I am a big fan of the carrot versus the stick. I believe in flooding the spaces we want to change with positive messages and positive change because I think then we can create revolution and also stay true to our values. However, women cannot do it alone and we need the sisterhood more than ever. Even as I write this piece, I am buoyed by my sisters in arms who listened to these ideas and cheered me on as they poured out on to paper. There is immense power in support from your tribe and its time we realise that should trump all hate.

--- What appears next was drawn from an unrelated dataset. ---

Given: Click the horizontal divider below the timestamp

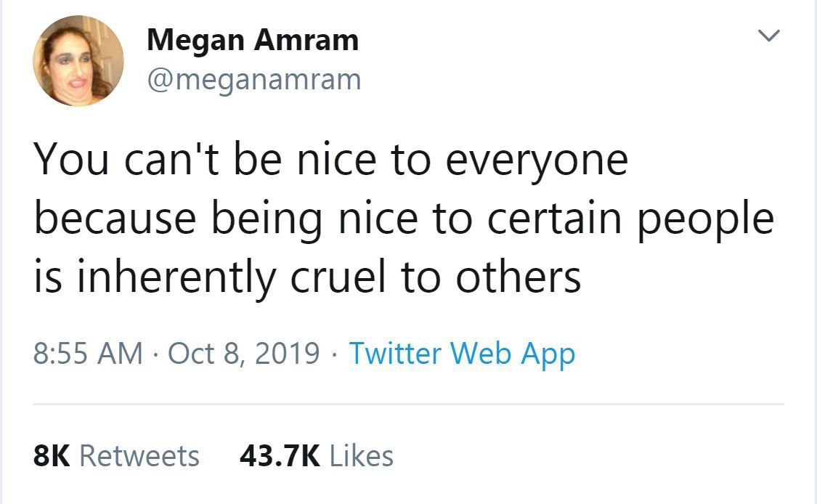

If we have learnt anything from #MeToo and Time’s Up, it’s that united we are far stronger than we are divided, especially online. Social media in particular has the possibility to reach change-makers around the world rather than being used as a battle ground for nastiness. In order to utilise that power in a positive manner, we really need to be aware of the ways in which social media can bring out or worse still, empower the Mean Girl.
It’s vital to understand how damaging what we do and say online can be to someone and to reach for compassion rather than a barbed jibe at someone else. How would you feel to be on the receiving end? Do I know everything about their story or am I making assumptions that fit my narrative of negativity? Remember that as women, we have great power in numbers so reach for our belonging rather than our differences.
Dr Nikki Stamp is a cardiothoracic surgeon, author of ‘Can You Die of a Broken Heart’ and TV presenter. She is an ardent supporter of women and of women’s health.